Examination during the active stage reveals inflammation in the anterior chamber and vitreous, an important finding distinguishing MCP from the presumed ocular histoplasmosis syndrome (POHS). The choroidal lesions may range from approximately 50 to 350 μm in size and may be located in the posterior or peripheral fundus, concentrated in the macula or forming peripheral linear streaks. Active lesions appear as yellowish-white choroidal infiltrates and may be associated with neurosensory retinal detachments, vascular sheathing, disc edema, and cystoid macular edema. Inactive lesions appear as variably pigmented, punched-out areas of chorioretinal atrophy. Peripapillary scarring and extensive subretinal fibrosis are also common findings (Figure 2).
On fluorescein angiography active lesions may show early hypofluorescence with late hyperfluorescence. Cystoid macular edema is seen in 14% to 41% of affected eyes. ICG angiography shows more hypofluorescent lesions than observed by ophthalmoscopy. Visual field testing may show an enlarged blind spot and defects corresponding with the extent of multifocal lesions. Even in the absence of active disease the ERG may show progressive deterioration. There is no diagnostic laboratory test for MCP. The diagnosis is one of exclusion; therefore, tests are needed to rule out other causes of uveitis and systemic diseases in the differential diagnosis, such as birdshot retinochoroidopathy (HLA-A29), sarcoidosis (chest xray, ACE), Vogt-Koyanagi-Harada syndrome (VKH, consider lumbar puncture and audiology), syphilis (RPR or VDRL and MHA-TP or FTA-ABS), and tuberculosis (tuberculin skin test, chest x-ray).

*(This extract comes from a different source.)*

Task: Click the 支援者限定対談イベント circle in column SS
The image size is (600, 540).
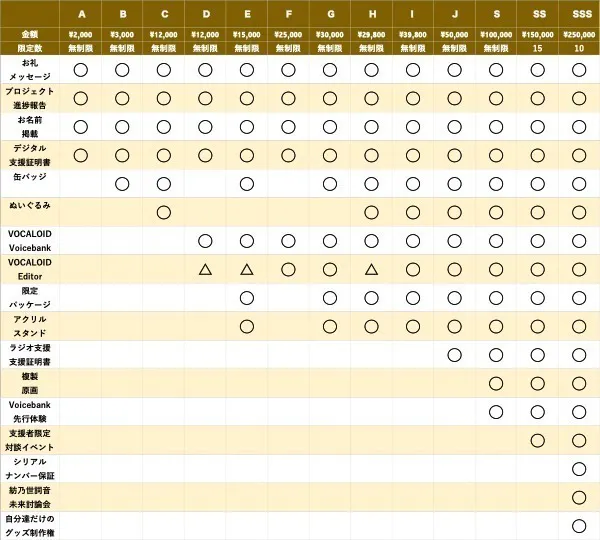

The prognosis for MCP is guarded. The active disease course may be short, with few lesions, or chronic, with recurrent exacerbations of intraocular inflammation and the development of numerous lesions, progressive scarring, and retinal degeneration. Cystoid macular edema, subretinal fibrosis, and choroidal neovascularization are common causes of visual loss. Treatment relies on the use of corticosteroids (oral or periocular) with the use of other immunosuppressive agents (cyclosporine, azathioprine, methotrexate, chlorambucil, cyclophosphamide) as needed depending on the severity of the disease. Management of choroidal neovascularization, a poor prognostic sign, can be difficult as the best treatment is yet to be determined and spontaneous regression may occur. The current treatment options include periocular, intraocular, or oral corticosteroids; laser photocoagulation; photodynamic therapy; and, most recently, anti-VEGF therapy. Submacular surgical removal of choroidal neovascular membranes may be considered in some patients. The cause of MCP is unknown. Patients with MCP have been reported to develop transient white retinal lesions similar to those seen in MEWDS. A vitrectomy specimen from a patient with active disease revealed large numbers of T-cells and histopathologic examination of a chorioretinal biopsy and a postmortem eye showed populations of predominantly B-cells and T-cells in the choroid, respectively, supporting the notion of an immune-mediated disease.